10. Your Other Privacy Rights

You have a certain rights with respect to your Protected Health Information that you may choose to exercise. If you want to exercise any of these rights, you must do so in writing by completing a form that you can obtain from the Zoom+Care Privacy Office. In some cases, we may charge you for the costs of providing materials to you. You can receive more information about how to exercise your rights and any charges by contacting the Zoom+Care Privacy Office.

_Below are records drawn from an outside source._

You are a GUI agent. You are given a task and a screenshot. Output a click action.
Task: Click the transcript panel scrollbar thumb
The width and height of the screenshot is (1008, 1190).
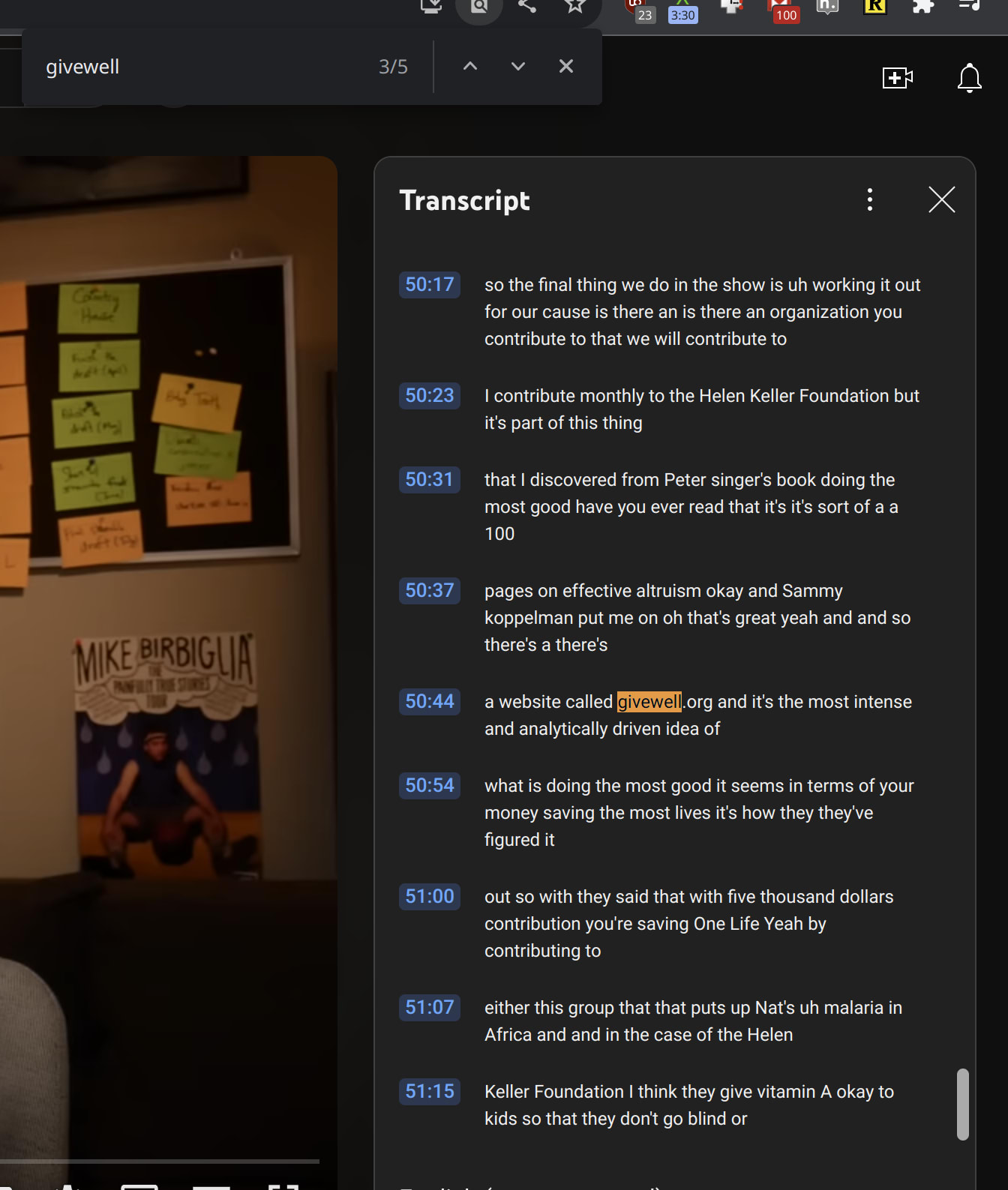point(962,1104)
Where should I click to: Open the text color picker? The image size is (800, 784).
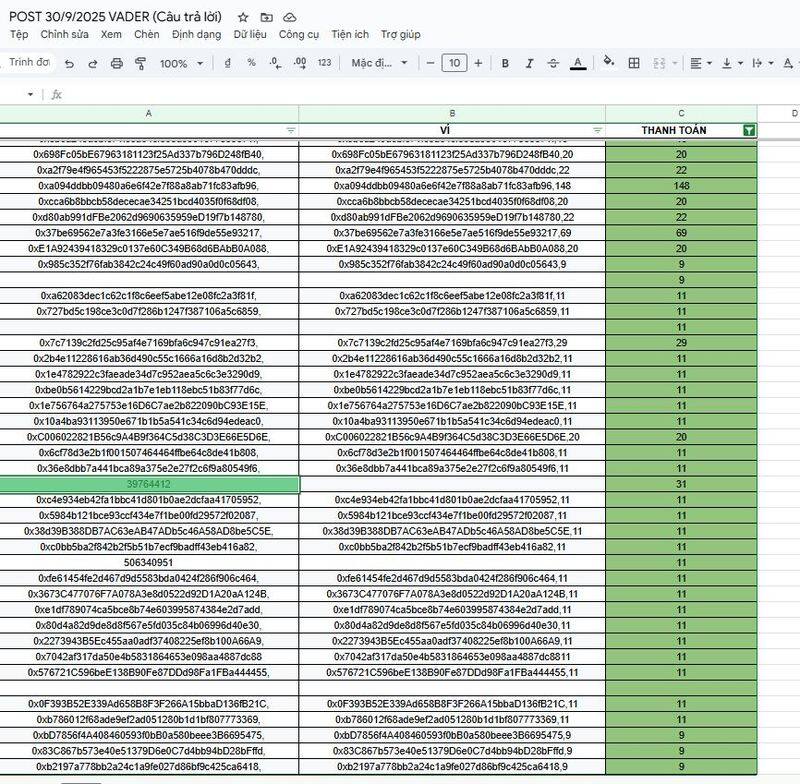[x=577, y=63]
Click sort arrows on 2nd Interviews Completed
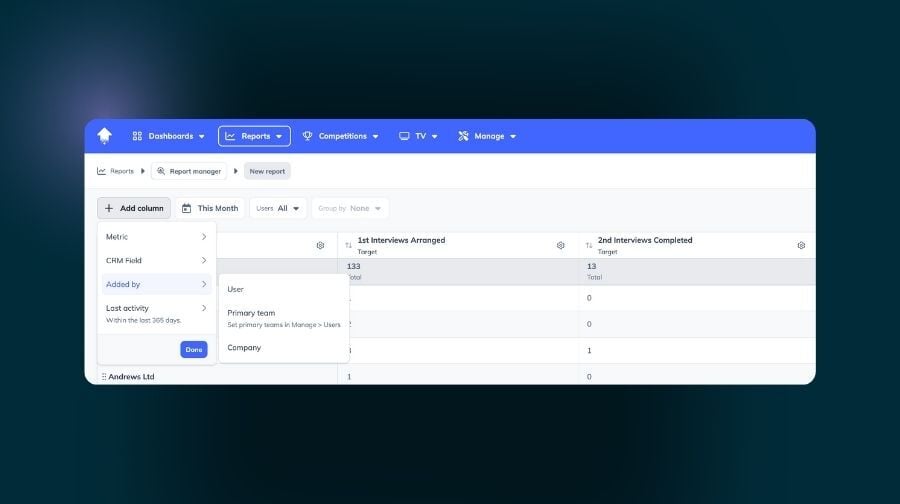This screenshot has height=504, width=900. [589, 245]
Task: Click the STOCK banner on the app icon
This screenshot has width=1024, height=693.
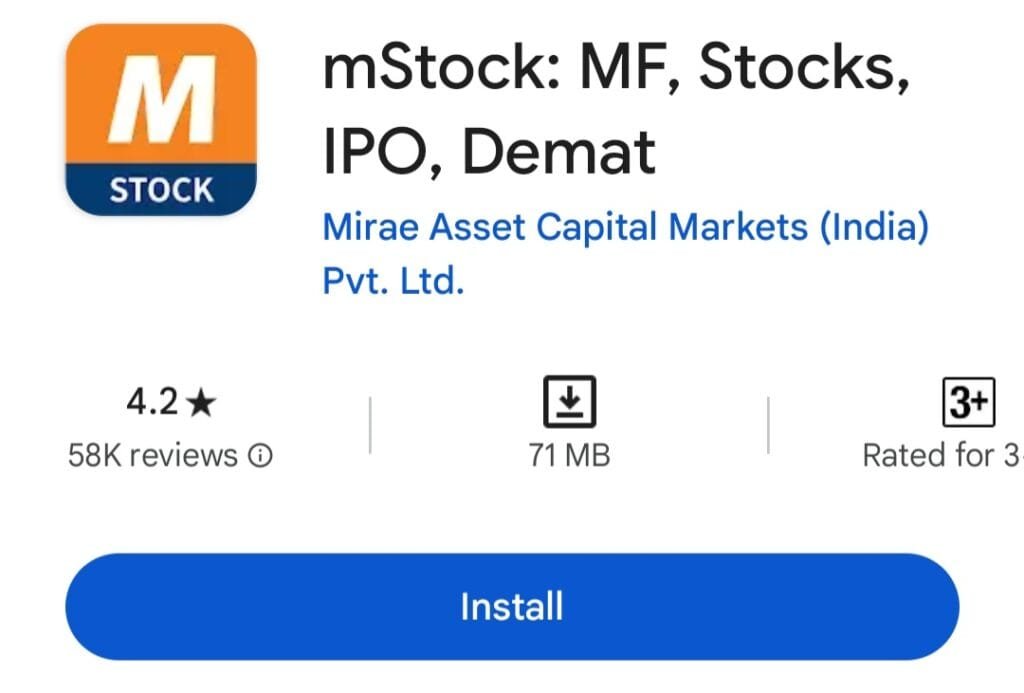Action: (160, 185)
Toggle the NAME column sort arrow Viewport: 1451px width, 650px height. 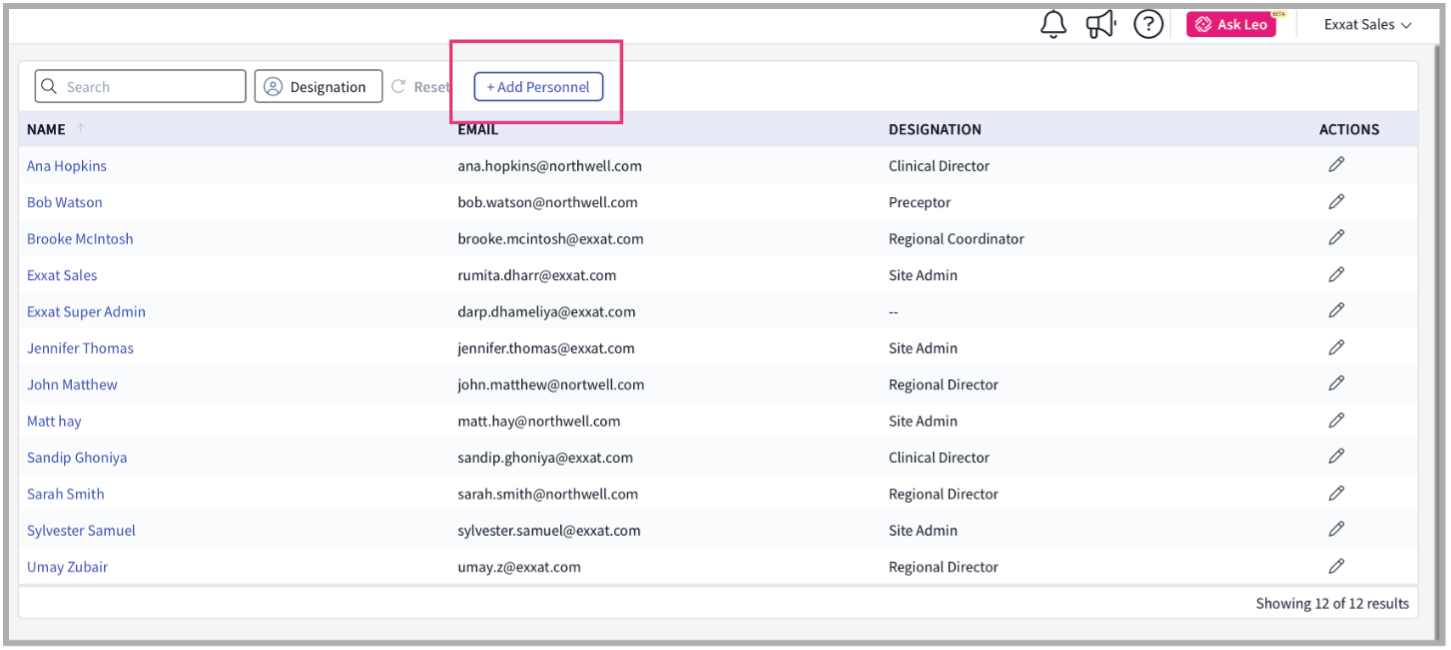tap(78, 127)
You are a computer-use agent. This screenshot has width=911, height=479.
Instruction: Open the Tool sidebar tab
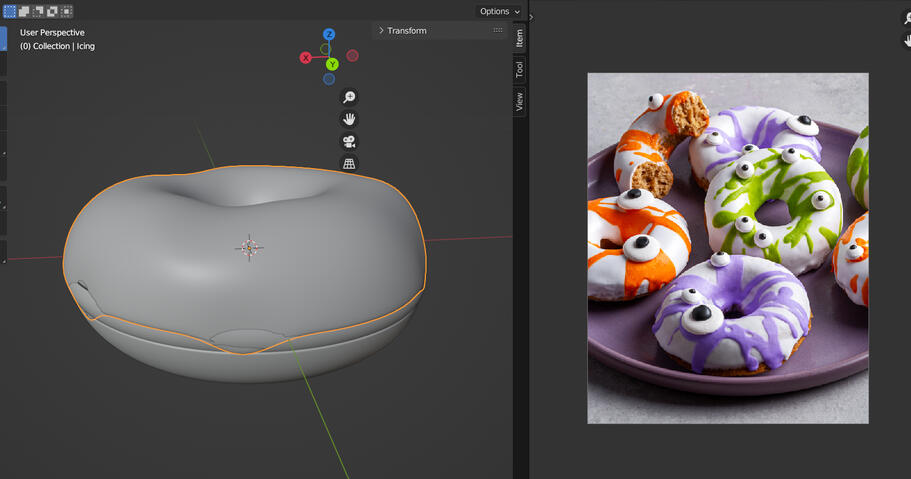520,69
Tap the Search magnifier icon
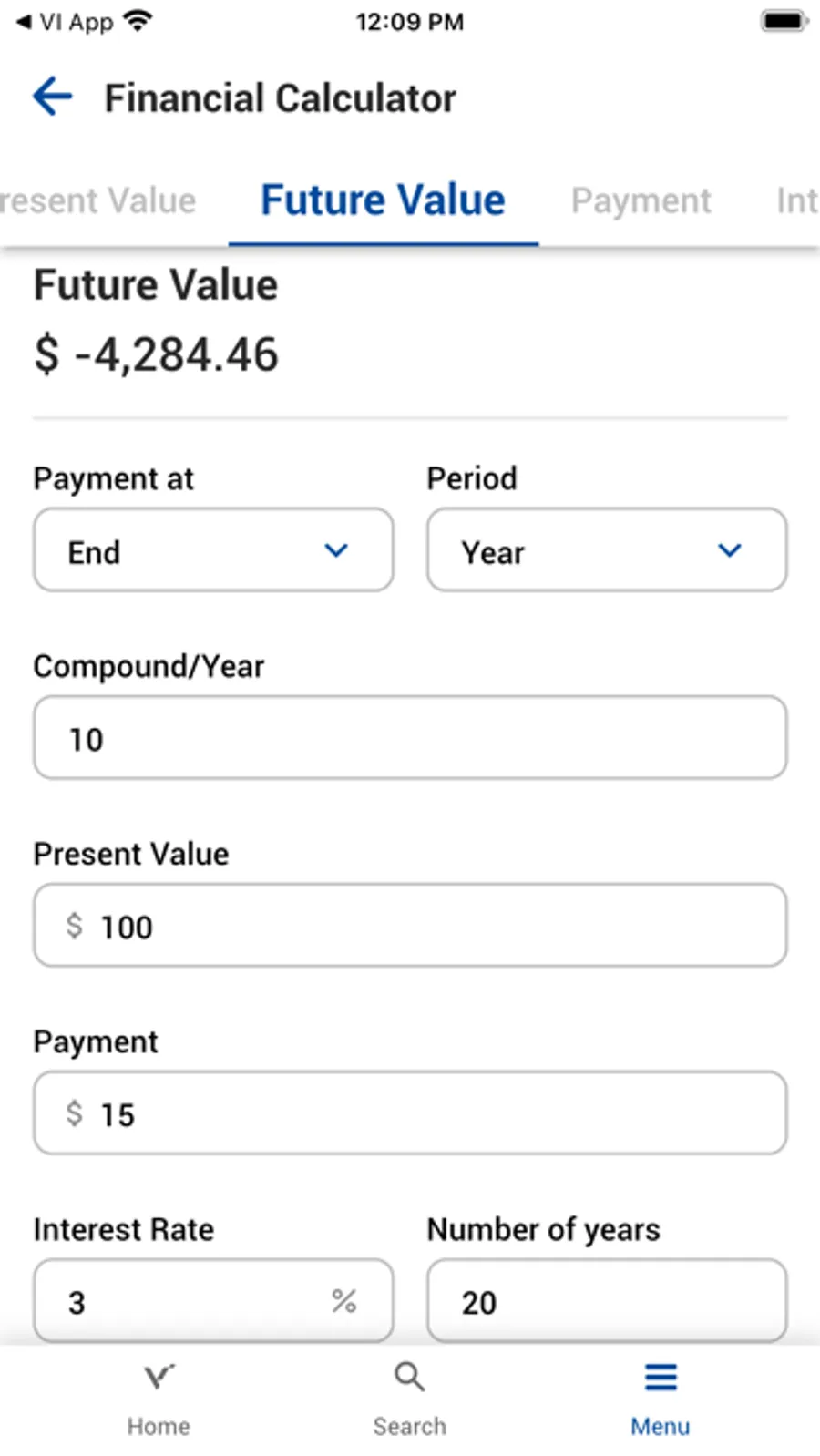The width and height of the screenshot is (820, 1456). 409,1378
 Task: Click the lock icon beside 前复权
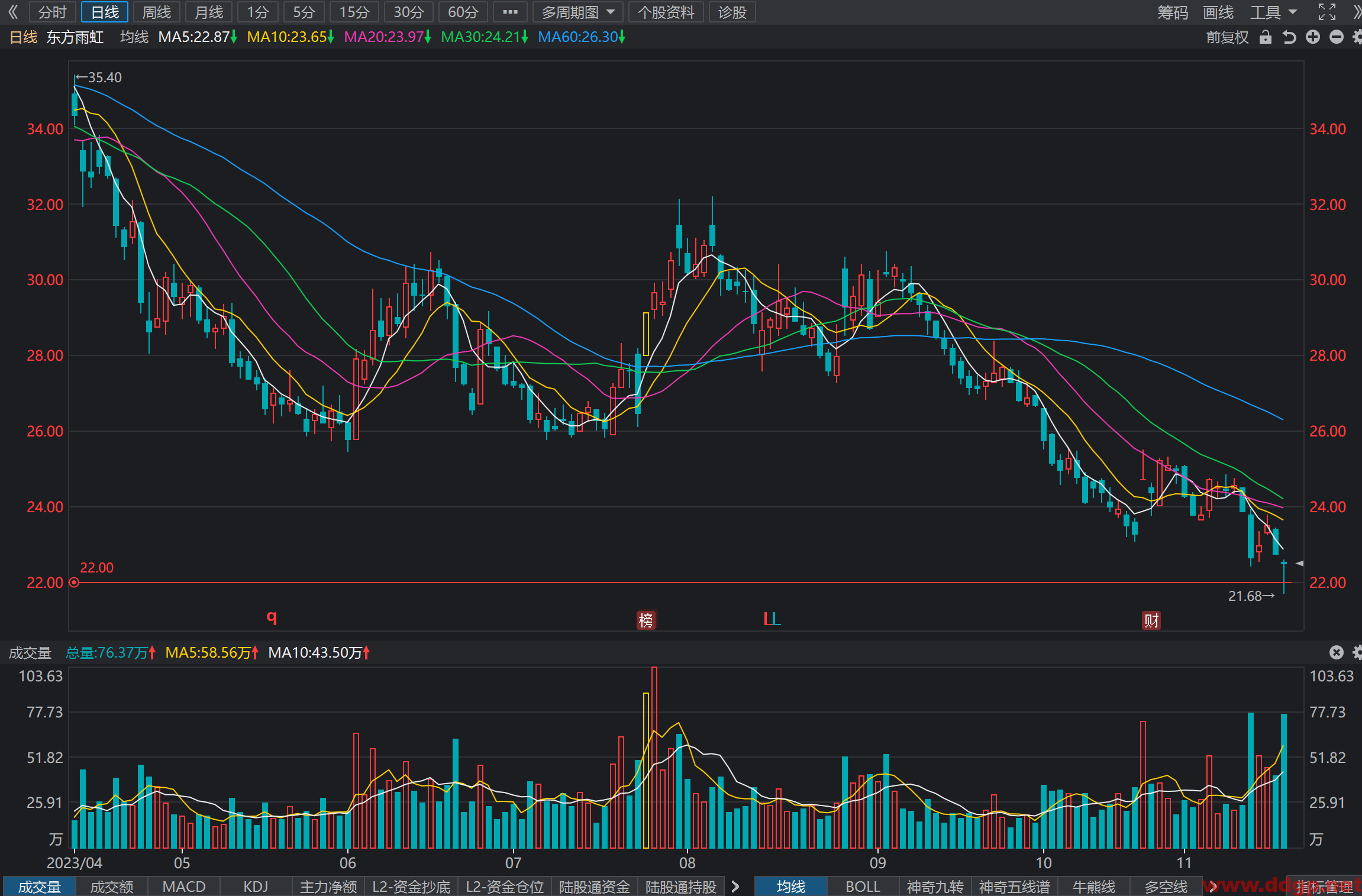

  1. You may ask us to limit how we use or disclose your Protected Health Information for treatment, payment, or healthcare operations purposes.
    1. Generally, we are not required to say “yes” to your request, and we may say “no” if it would affect your care.
    2. If you or someone else, other than your health insurer, pays for treatment received from ZOOM+Care in full, you may ask that we not share information about that treatment with your health insurer for payment or healthcare operations purposes. We will say “yes” to your request, unless the law requires us to share that information.
    3. In Washington, you may instruct us not to disclose your Protected Health Information to certain healthcare providers or facilities that previously provided you with healthcare.
    4. In Washington, you may instruct us not to disclose your Protected Health Information as described in Section 7 of this Notice to certain family members.
  2. You may ask us to communicate with you in a certain way or at a certain location. For example, you may wish to be contacted only at home and not at work. We will consider all reasonable requests, and must say “yes” if you tell us you would be in danger if we do not.
  3. You may ask to see or receive a copy of information in your ZOOM+Care medical and billing records and certain other records used by either ZOOM+Care to make decisions. Under certain circumstances, we may say “no” to your request. If we do, we will tell you why, and you may ask that the decision be reviewed.
  4. You may ask us to correct or amend information in your ZOOM+Care medical and billing records and certain other records used by ZOOM+Care to make decisions. Under certain circumstances, we may say “no” to your request. If we do, we will tell you why, and you ask that the decision be reviewed.
  5. You may ask for a record of certain disclosures of your Protected Health Information made by or on behalf of ZOOM+Care.
  6. You may ask us for a paper copy of this Notice, even if you have agreed to receive privacy notices electronically.

11. Contact Us

  1. If you have any questions about this Notice or believe your privacy rights have been violated, please contact the ZOOM+Care Privacy Office at: health@zoomcare.com

    Telephone Number: 503-684-8252

    Email:health@zoomcare.com

    Mail: ZOOM+Care, 1455 NW Irving Street, #600, Portland, OR, 97209

  2. You may file a complaint with the U.S. Department of Health and Human Services, Office for Civil Rights by following the instructions at https://www.hhs.gov/hipaa/filing-a-complaint.
  3. We will not retaliate against you in any way for filing a complaint.